** EXERCISE AIM **
Print the entire listing below line for line, without changing any character.

** DATASET **
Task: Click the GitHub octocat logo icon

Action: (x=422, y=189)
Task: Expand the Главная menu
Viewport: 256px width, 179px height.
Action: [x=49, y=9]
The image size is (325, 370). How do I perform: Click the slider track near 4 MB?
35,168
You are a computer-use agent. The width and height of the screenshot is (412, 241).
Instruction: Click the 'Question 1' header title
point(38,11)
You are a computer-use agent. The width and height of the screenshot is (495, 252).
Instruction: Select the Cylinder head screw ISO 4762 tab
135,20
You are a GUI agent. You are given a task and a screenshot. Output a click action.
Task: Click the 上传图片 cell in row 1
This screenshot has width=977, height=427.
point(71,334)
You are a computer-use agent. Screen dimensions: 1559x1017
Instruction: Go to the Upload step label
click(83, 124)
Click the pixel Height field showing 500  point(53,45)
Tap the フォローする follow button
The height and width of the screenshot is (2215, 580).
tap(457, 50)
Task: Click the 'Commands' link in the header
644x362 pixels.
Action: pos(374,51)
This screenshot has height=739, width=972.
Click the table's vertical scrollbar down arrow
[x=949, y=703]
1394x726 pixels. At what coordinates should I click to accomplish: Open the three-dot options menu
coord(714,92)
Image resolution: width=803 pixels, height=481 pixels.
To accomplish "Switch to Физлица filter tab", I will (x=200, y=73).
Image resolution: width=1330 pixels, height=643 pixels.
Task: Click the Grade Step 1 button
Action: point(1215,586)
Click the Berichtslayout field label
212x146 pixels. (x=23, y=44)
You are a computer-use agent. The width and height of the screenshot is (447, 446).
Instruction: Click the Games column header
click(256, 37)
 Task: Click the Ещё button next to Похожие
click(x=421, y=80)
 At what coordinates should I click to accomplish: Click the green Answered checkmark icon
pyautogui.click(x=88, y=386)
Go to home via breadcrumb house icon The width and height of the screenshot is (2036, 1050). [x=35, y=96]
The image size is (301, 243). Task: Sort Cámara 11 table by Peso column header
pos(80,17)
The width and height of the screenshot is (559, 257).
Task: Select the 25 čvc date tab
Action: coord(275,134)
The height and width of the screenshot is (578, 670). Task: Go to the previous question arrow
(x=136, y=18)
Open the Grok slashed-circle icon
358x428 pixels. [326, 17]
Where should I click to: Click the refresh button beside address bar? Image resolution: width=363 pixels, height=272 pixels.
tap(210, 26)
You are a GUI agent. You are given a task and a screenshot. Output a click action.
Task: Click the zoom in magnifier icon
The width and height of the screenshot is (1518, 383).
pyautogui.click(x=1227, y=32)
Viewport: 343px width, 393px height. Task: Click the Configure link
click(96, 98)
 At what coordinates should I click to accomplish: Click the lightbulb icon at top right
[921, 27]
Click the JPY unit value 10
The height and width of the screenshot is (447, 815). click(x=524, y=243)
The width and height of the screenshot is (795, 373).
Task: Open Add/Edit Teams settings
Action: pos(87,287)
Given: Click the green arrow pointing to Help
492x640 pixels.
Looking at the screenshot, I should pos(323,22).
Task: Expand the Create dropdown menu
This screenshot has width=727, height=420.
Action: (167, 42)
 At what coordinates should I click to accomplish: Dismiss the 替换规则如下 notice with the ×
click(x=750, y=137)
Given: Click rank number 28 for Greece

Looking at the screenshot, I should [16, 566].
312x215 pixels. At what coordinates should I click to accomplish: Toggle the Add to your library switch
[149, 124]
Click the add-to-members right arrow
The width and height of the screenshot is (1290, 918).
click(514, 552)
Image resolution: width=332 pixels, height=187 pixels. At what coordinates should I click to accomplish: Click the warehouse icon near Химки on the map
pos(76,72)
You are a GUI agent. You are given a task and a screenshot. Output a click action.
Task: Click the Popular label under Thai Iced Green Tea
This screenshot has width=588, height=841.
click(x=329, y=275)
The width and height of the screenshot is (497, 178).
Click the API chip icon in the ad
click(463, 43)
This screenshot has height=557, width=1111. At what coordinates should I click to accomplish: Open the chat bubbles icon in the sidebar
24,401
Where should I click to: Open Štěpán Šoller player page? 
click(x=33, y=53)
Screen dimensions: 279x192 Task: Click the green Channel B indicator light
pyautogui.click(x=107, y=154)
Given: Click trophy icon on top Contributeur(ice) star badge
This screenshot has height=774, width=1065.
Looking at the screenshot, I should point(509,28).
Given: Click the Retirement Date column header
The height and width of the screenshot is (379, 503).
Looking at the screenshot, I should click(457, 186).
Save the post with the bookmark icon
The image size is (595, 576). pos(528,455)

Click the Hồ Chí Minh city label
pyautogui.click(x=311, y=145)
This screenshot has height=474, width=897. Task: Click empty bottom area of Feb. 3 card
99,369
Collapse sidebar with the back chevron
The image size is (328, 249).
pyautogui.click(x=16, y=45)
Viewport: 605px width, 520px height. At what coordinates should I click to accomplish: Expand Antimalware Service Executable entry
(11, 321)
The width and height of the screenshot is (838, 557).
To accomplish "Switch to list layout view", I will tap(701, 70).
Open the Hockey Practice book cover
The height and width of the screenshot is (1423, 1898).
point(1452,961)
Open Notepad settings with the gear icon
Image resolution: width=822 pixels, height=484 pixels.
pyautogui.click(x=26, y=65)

** TASK ANSWER **
Task: Click the GitHub octocat logo icon

Action: (x=422, y=189)
Task: Expand the Главная menu
Viewport: 256px width, 179px height.
Action: [x=49, y=9]
The image size is (325, 370). How do I perform: Click the slider track near 4 MB?
35,168
You are a computer-use agent. The width and height of the screenshot is (412, 241).
Instruction: Click the 'Question 1' header title
point(38,11)
You are a computer-use agent. The width and height of the screenshot is (495, 252).
Instruction: Select the Cylinder head screw ISO 4762 tab
135,20
You are a GUI agent. You are given a task and a screenshot. Output a click action.
Task: Click the 上传图片 cell in row 1
This screenshot has width=977, height=427.
point(71,334)
You are a computer-use agent. Screen dimensions: 1559x1017
Instruction: Go to the Upload step label
click(83, 124)
Click the pixel Height field showing 500  point(53,45)
Tap the フォローする follow button
The height and width of the screenshot is (2215, 580).
tap(457, 50)
Task: Click the 'Commands' link in the header
644x362 pixels.
Action: pos(374,51)
This screenshot has height=739, width=972.
Click the table's vertical scrollbar down arrow
[x=949, y=703]
1394x726 pixels. At what coordinates should I click to accomplish: Open the three-dot options menu
coord(714,92)
Image resolution: width=803 pixels, height=481 pixels.
To accomplish "Switch to Физлица filter tab", I will (x=200, y=73).
Image resolution: width=1330 pixels, height=643 pixels.
Task: Click the Grade Step 1 button
Action: point(1215,586)
Click the Berichtslayout field label
212x146 pixels. (x=23, y=44)
You are a computer-use agent. The width and height of the screenshot is (447, 446).
Instruction: Click the Games column header
click(256, 37)
 Task: Click the Ещё button next to Похожие
click(x=421, y=80)
 At what coordinates should I click to accomplish: Click the green Answered checkmark icon
pyautogui.click(x=88, y=386)
Go to home via breadcrumb house icon The width and height of the screenshot is (2036, 1050). [x=35, y=96]
The image size is (301, 243). Task: Sort Cámara 11 table by Peso column header
pos(80,17)
The width and height of the screenshot is (559, 257).
Task: Select the 25 čvc date tab
Action: coord(275,134)
The height and width of the screenshot is (578, 670). Task: Go to the previous question arrow
(x=136, y=18)
Open the Grok slashed-circle icon
358x428 pixels. [326, 17]
Where should I click to: Click the refresh button beside address bar? Image resolution: width=363 pixels, height=272 pixels.
tap(210, 26)
You are a GUI agent. You are given a task and a screenshot. Output a click action.
Task: Click the zoom in magnifier icon
The width and height of the screenshot is (1518, 383).
pyautogui.click(x=1227, y=32)
Viewport: 343px width, 393px height. Task: Click the Configure link
click(96, 98)
 At what coordinates should I click to accomplish: Click the lightbulb icon at top right
[921, 27]
Click the JPY unit value 10
The height and width of the screenshot is (447, 815). click(x=524, y=243)
The width and height of the screenshot is (795, 373).
Task: Open Add/Edit Teams settings
Action: pos(87,287)
Given: Click the green arrow pointing to Help
492x640 pixels.
Looking at the screenshot, I should pos(323,22).
Task: Expand the Create dropdown menu
This screenshot has width=727, height=420.
Action: (167, 42)
 At what coordinates should I click to accomplish: Dismiss the 替换规则如下 notice with the ×
click(x=750, y=137)
Given: Click rank number 28 for Greece

Looking at the screenshot, I should [16, 566].
312x215 pixels. At what coordinates should I click to accomplish: Toggle the Add to your library switch
[149, 124]
Click the add-to-members right arrow
The width and height of the screenshot is (1290, 918).
click(514, 552)
Image resolution: width=332 pixels, height=187 pixels. At what coordinates should I click to accomplish: Click the warehouse icon near Химки on the map
pos(76,72)
You are a GUI agent. You are given a task and a screenshot. Output a click action.
Task: Click the Popular label under Thai Iced Green Tea
This screenshot has width=588, height=841.
click(x=329, y=275)
The width and height of the screenshot is (497, 178).
Click the API chip icon in the ad
click(463, 43)
This screenshot has height=557, width=1111. At what coordinates should I click to accomplish: Open the chat bubbles icon in the sidebar
24,401
Where should I click to: Open Štěpán Šoller player page? 
click(x=33, y=53)
Screen dimensions: 279x192 Task: Click the green Channel B indicator light
pyautogui.click(x=107, y=154)
Given: Click trophy icon on top Contributeur(ice) star badge
This screenshot has height=774, width=1065.
Looking at the screenshot, I should point(509,28).
Given: Click the Retirement Date column header
The height and width of the screenshot is (379, 503).
Looking at the screenshot, I should click(457, 186).
Save the post with the bookmark icon
The image size is (595, 576). pos(528,455)

Click the Hồ Chí Minh city label
pyautogui.click(x=311, y=145)
This screenshot has height=474, width=897. Task: Click empty bottom area of Feb. 3 card
99,369
Collapse sidebar with the back chevron
The image size is (328, 249).
pyautogui.click(x=16, y=45)
Viewport: 605px width, 520px height. At what coordinates should I click to accomplish: Expand Antimalware Service Executable entry
(11, 321)
The width and height of the screenshot is (838, 557).
To accomplish "Switch to list layout view", I will tap(701, 70).
Open the Hockey Practice book cover
The height and width of the screenshot is (1423, 1898).
point(1452,961)
Open Notepad settings with the gear icon
Image resolution: width=822 pixels, height=484 pixels.
pyautogui.click(x=26, y=65)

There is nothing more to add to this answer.